═════ Information supplied ═════

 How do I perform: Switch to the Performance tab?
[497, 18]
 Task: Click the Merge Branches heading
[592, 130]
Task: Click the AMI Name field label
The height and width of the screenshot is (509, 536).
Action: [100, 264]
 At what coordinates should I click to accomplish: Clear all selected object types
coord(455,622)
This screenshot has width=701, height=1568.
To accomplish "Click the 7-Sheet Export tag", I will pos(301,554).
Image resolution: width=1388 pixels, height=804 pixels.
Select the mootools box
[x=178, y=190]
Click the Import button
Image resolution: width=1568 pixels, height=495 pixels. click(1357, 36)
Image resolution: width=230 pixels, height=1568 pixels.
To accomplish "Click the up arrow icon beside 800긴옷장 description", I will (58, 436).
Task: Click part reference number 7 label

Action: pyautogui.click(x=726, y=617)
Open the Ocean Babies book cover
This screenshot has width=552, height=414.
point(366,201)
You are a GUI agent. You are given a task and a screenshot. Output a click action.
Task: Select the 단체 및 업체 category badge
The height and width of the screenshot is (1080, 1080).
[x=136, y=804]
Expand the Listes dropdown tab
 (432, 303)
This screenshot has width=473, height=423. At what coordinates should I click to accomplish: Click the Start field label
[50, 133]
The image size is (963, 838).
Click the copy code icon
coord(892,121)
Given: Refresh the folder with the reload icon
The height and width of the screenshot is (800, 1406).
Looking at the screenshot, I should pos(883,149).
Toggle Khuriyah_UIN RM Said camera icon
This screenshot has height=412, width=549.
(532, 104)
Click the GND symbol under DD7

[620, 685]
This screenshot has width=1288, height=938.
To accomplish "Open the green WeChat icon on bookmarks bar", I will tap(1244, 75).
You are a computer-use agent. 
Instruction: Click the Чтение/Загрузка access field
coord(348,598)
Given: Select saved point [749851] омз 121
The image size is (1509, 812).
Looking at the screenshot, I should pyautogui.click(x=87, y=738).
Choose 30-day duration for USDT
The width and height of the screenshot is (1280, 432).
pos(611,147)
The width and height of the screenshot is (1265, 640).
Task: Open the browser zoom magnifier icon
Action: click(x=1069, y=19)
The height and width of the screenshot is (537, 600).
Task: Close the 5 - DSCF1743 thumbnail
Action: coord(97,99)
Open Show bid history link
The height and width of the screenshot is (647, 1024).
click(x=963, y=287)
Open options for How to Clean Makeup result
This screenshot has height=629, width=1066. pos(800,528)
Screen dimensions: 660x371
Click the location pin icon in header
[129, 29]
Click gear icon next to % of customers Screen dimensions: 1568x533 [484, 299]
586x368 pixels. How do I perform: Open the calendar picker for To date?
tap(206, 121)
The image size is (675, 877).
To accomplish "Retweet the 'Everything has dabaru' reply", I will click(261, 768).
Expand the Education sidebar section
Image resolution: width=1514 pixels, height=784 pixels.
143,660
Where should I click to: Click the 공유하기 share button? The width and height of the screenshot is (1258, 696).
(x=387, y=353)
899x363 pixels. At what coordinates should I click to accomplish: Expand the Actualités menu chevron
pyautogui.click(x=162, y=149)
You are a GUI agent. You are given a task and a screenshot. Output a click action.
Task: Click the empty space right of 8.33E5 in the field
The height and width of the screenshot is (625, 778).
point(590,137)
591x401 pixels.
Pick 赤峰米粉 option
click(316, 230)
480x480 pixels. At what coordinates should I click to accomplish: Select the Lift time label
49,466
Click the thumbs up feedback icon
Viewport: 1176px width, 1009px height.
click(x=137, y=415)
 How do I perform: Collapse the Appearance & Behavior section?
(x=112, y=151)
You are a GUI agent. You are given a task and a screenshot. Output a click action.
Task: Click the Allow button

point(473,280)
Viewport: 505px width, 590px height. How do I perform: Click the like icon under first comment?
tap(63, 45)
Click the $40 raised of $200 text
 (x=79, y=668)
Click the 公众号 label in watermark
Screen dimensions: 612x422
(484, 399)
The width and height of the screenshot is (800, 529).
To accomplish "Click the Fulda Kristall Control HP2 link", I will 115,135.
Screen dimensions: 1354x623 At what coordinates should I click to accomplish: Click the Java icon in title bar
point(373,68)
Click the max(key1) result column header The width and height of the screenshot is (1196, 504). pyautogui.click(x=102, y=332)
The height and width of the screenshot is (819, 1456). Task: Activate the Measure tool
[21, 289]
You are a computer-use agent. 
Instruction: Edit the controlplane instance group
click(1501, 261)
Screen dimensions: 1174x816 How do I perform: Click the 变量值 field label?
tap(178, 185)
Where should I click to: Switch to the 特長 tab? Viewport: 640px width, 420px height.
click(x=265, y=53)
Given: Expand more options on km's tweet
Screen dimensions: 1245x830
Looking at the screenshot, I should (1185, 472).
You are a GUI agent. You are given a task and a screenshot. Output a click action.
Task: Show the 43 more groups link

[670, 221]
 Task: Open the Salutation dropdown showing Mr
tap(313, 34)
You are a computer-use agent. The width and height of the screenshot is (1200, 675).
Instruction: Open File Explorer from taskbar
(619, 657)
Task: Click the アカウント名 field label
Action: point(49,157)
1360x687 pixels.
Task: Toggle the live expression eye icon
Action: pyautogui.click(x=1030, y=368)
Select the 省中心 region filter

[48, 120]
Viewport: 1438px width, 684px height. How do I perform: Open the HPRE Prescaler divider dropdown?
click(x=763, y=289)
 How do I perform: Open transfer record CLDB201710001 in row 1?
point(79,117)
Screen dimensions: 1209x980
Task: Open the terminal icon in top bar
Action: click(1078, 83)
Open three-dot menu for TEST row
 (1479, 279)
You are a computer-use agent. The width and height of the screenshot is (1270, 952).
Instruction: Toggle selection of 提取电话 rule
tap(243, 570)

═════

### [Exercise]
Copy out every line above word for word.

### [Completed exercise]
 How do I perform: Switch to the Performance tab?
[497, 18]
 Task: Click the Merge Branches heading
[592, 130]
Task: Click the AMI Name field label
The height and width of the screenshot is (509, 536).
Action: [100, 264]
 At what coordinates should I click to accomplish: Clear all selected object types
coord(455,622)
This screenshot has width=701, height=1568.
To accomplish "Click the 7-Sheet Export tag", I will pos(301,554).
Image resolution: width=1388 pixels, height=804 pixels.
Select the mootools box
[x=178, y=190]
Click the Import button
Image resolution: width=1568 pixels, height=495 pixels. click(1357, 36)
Image resolution: width=230 pixels, height=1568 pixels.
To accomplish "Click the up arrow icon beside 800긴옷장 description", I will (58, 436).
Task: Click part reference number 7 label

Action: pyautogui.click(x=726, y=617)
Open the Ocean Babies book cover
This screenshot has width=552, height=414.
point(366,201)
You are a GUI agent. You are given a task and a screenshot. Output a click action.
Task: Select the 단체 및 업체 category badge
The height and width of the screenshot is (1080, 1080).
[x=136, y=804]
Expand the Listes dropdown tab
 (432, 303)
This screenshot has width=473, height=423. At what coordinates should I click to accomplish: Click the Start field label
[50, 133]
The image size is (963, 838).
Click the copy code icon
coord(892,121)
Given: Refresh the folder with the reload icon
The height and width of the screenshot is (800, 1406).
Looking at the screenshot, I should pos(883,149).
Toggle Khuriyah_UIN RM Said camera icon
This screenshot has height=412, width=549.
(532, 104)
Click the GND symbol under DD7

[620, 685]
This screenshot has width=1288, height=938.
To accomplish "Open the green WeChat icon on bookmarks bar", I will tap(1244, 75).
You are a computer-use agent. 
Instruction: Click the Чтение/Загрузка access field
coord(348,598)
Given: Select saved point [749851] омз 121
The image size is (1509, 812).
Looking at the screenshot, I should pyautogui.click(x=87, y=738).
Choose 30-day duration for USDT
The width and height of the screenshot is (1280, 432).
pos(611,147)
The width and height of the screenshot is (1265, 640).
Task: Open the browser zoom magnifier icon
Action: click(x=1069, y=19)
The height and width of the screenshot is (537, 600).
Task: Close the 5 - DSCF1743 thumbnail
Action: coord(97,99)
Open Show bid history link
The height and width of the screenshot is (647, 1024).
click(x=963, y=287)
Open options for How to Clean Makeup result
This screenshot has height=629, width=1066. pos(800,528)
Screen dimensions: 660x371
Click the location pin icon in header
[129, 29]
Click gear icon next to % of customers Screen dimensions: 1568x533 [484, 299]
586x368 pixels. How do I perform: Open the calendar picker for To date?
tap(206, 121)
The image size is (675, 877).
To accomplish "Retweet the 'Everything has dabaru' reply", I will click(261, 768).
Expand the Education sidebar section
Image resolution: width=1514 pixels, height=784 pixels.
143,660
Where should I click to: Click the 공유하기 share button? The width and height of the screenshot is (1258, 696).
(x=387, y=353)
899x363 pixels. At what coordinates should I click to accomplish: Expand the Actualités menu chevron
pyautogui.click(x=162, y=149)
You are a GUI agent. You are given a task and a screenshot. Output a click action.
Task: Click the empty space right of 8.33E5 in the field
The height and width of the screenshot is (625, 778).
point(590,137)
591x401 pixels.
Pick 赤峰米粉 option
click(316, 230)
480x480 pixels. At what coordinates should I click to accomplish: Select the Lift time label
49,466
Click the thumbs up feedback icon
Viewport: 1176px width, 1009px height.
click(x=137, y=415)
 How do I perform: Collapse the Appearance & Behavior section?
(x=112, y=151)
You are a GUI agent. You are given a task and a screenshot. Output a click action.
Task: Click the Allow button

point(473,280)
Viewport: 505px width, 590px height. How do I perform: Click the like icon under first comment?
tap(63, 45)
Click the $40 raised of $200 text
 (x=79, y=668)
Click the 公众号 label in watermark
Screen dimensions: 612x422
(484, 399)
The width and height of the screenshot is (800, 529).
To accomplish "Click the Fulda Kristall Control HP2 link", I will 115,135.
Screen dimensions: 1354x623 At what coordinates should I click to accomplish: Click the Java icon in title bar
point(373,68)
Click the max(key1) result column header The width and height of the screenshot is (1196, 504). pyautogui.click(x=102, y=332)
The height and width of the screenshot is (819, 1456). Task: Activate the Measure tool
[21, 289]
You are a computer-use agent. 
Instruction: Edit the controlplane instance group
click(1501, 261)
Screen dimensions: 1174x816 How do I perform: Click the 变量值 field label?
tap(178, 185)
Where should I click to: Switch to the 特長 tab? Viewport: 640px width, 420px height.
click(x=265, y=53)
Given: Expand more options on km's tweet
Screen dimensions: 1245x830
Looking at the screenshot, I should (1185, 472).
You are a GUI agent. You are given a task and a screenshot. Output a click action.
Task: Show the 43 more groups link

[670, 221]
 Task: Open the Salutation dropdown showing Mr
tap(313, 34)
You are a computer-use agent. The width and height of the screenshot is (1200, 675).
Instruction: Open File Explorer from taskbar
(619, 657)
Task: Click the アカウント名 field label
Action: point(49,157)
1360x687 pixels.
Task: Toggle the live expression eye icon
Action: pyautogui.click(x=1030, y=368)
Select the 省中心 region filter

[48, 120]
Viewport: 1438px width, 684px height. How do I perform: Open the HPRE Prescaler divider dropdown?
click(x=763, y=289)
 How do I perform: Open transfer record CLDB201710001 in row 1?
point(79,117)
Screen dimensions: 1209x980
Task: Open the terminal icon in top bar
Action: click(1078, 83)
Open three-dot menu for TEST row
 (1479, 279)
You are a computer-use agent. The width and height of the screenshot is (1270, 952).
Instruction: Toggle selection of 提取电话 rule
tap(243, 570)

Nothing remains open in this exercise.